TASK GOAL
Make an exact copy of the lines from the one containing "Screen dimensions: 1024x1024" through the end of the records below, and leave out every picture.

(Saved data entries)

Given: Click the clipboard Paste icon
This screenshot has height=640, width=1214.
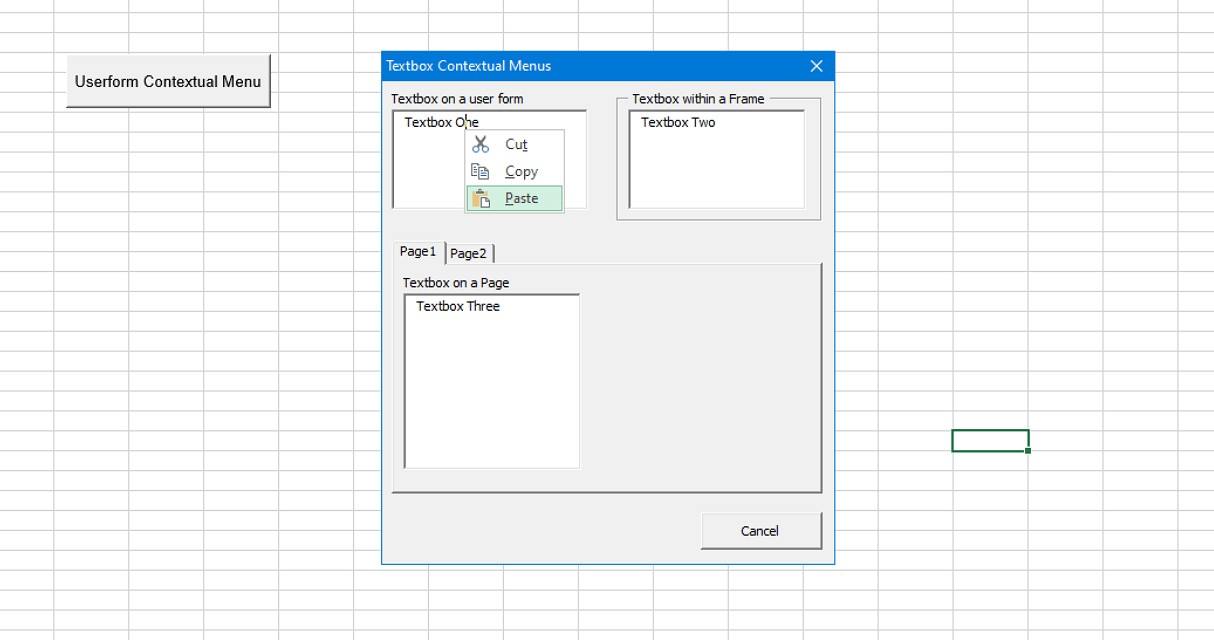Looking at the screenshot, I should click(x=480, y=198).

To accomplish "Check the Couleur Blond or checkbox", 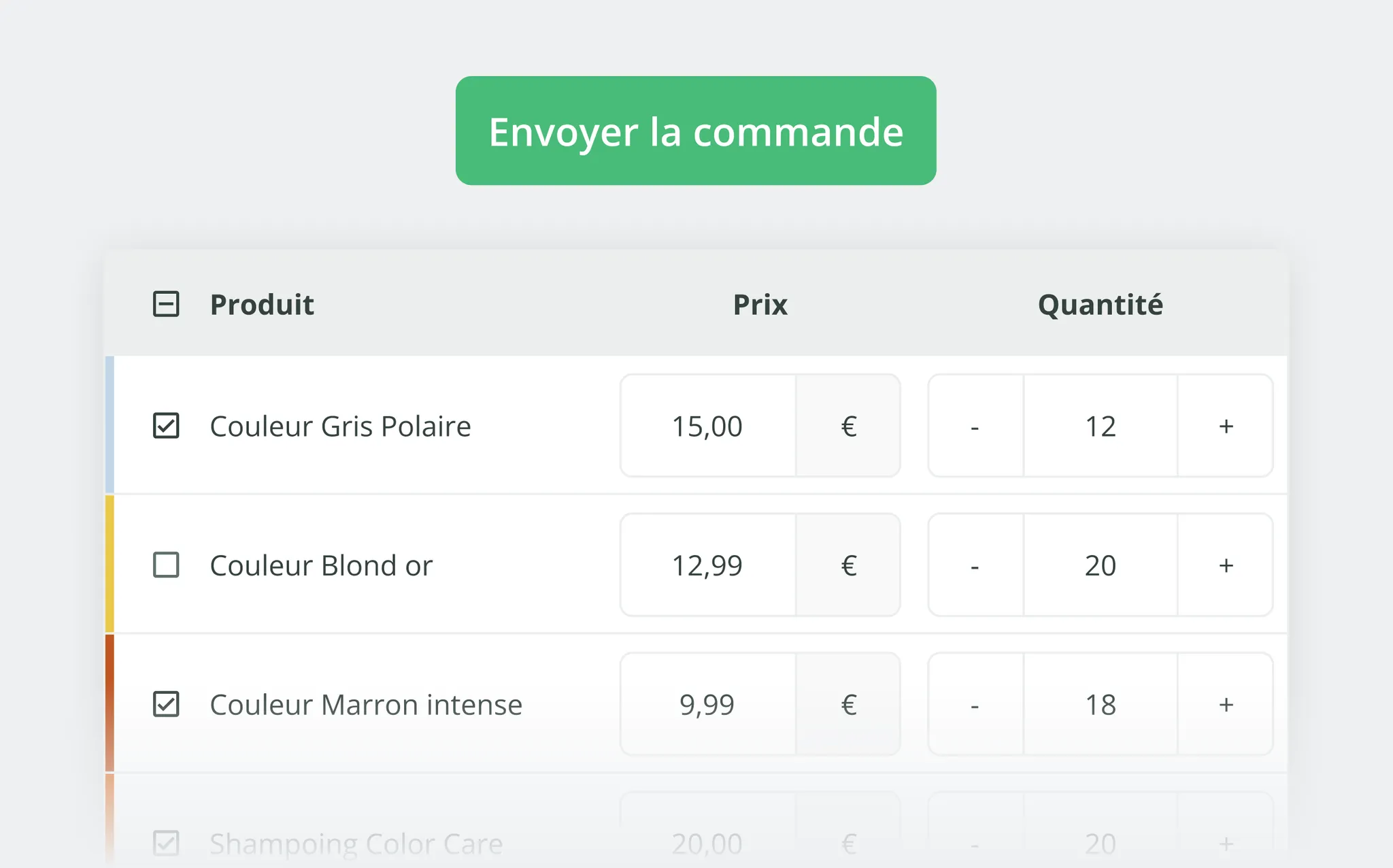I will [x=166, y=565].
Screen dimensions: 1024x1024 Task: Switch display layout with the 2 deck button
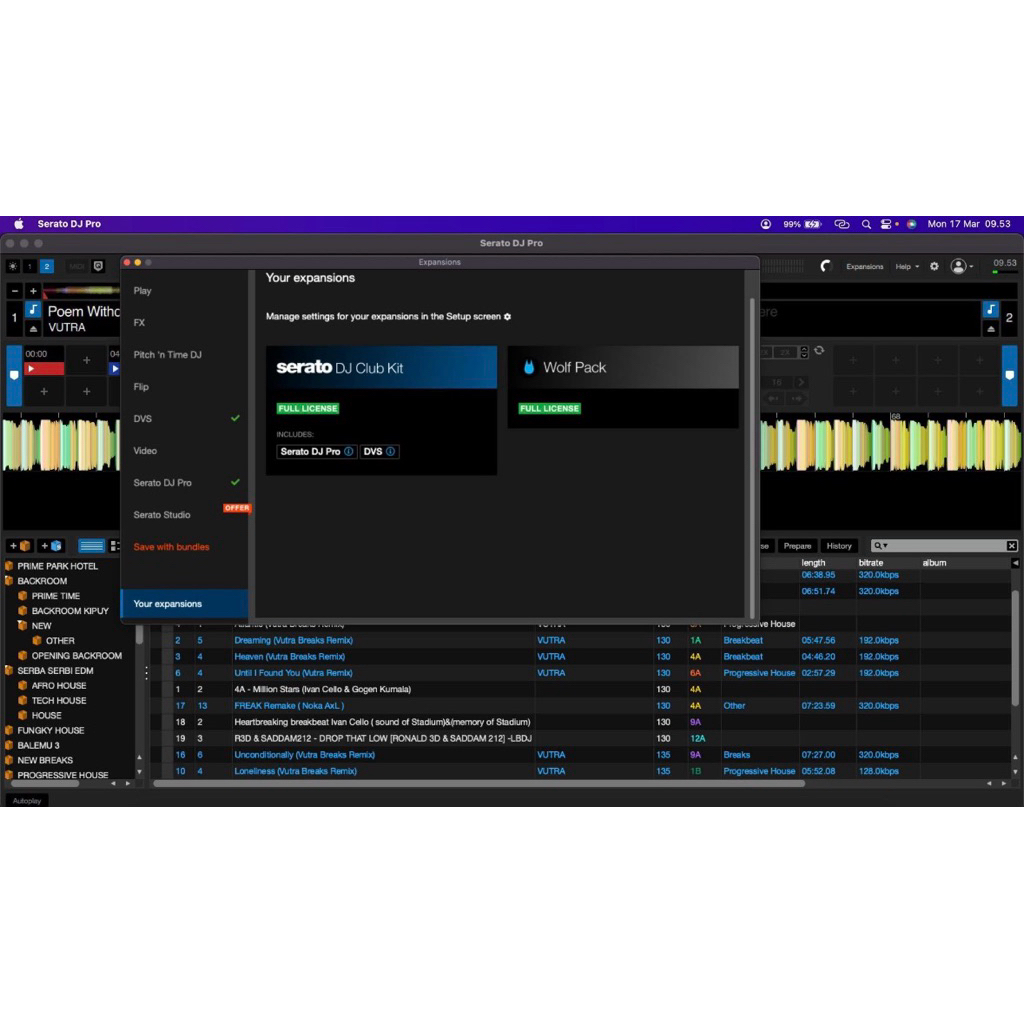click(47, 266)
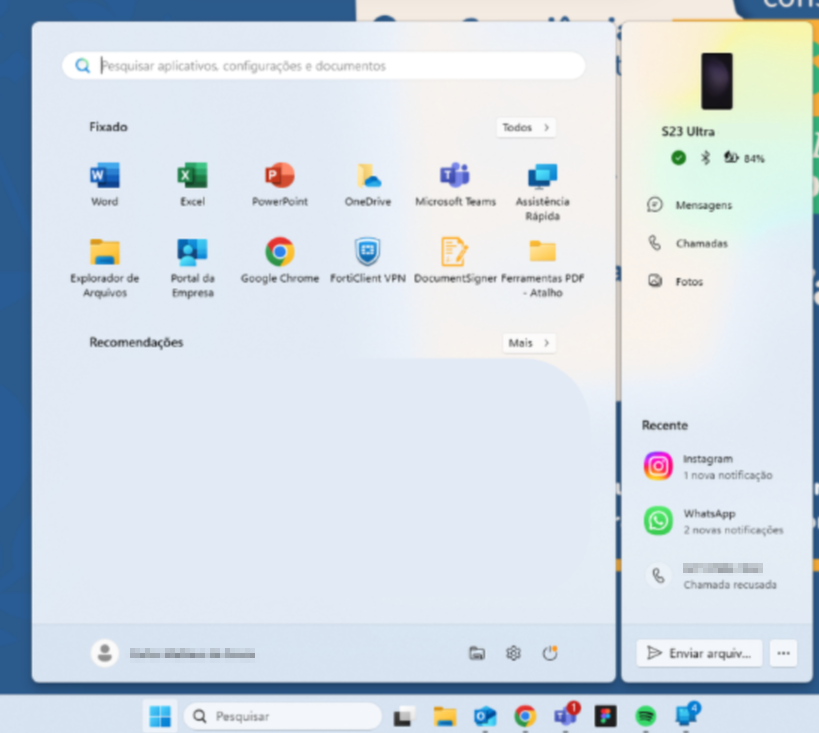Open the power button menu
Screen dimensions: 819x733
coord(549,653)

RESPONSE AREA
Screen dimensions: 1024x1024 Task: Switch display layout with the 2 deck button
click(47, 266)
Open the power button menu
Screen dimensions: 819x733
coord(549,653)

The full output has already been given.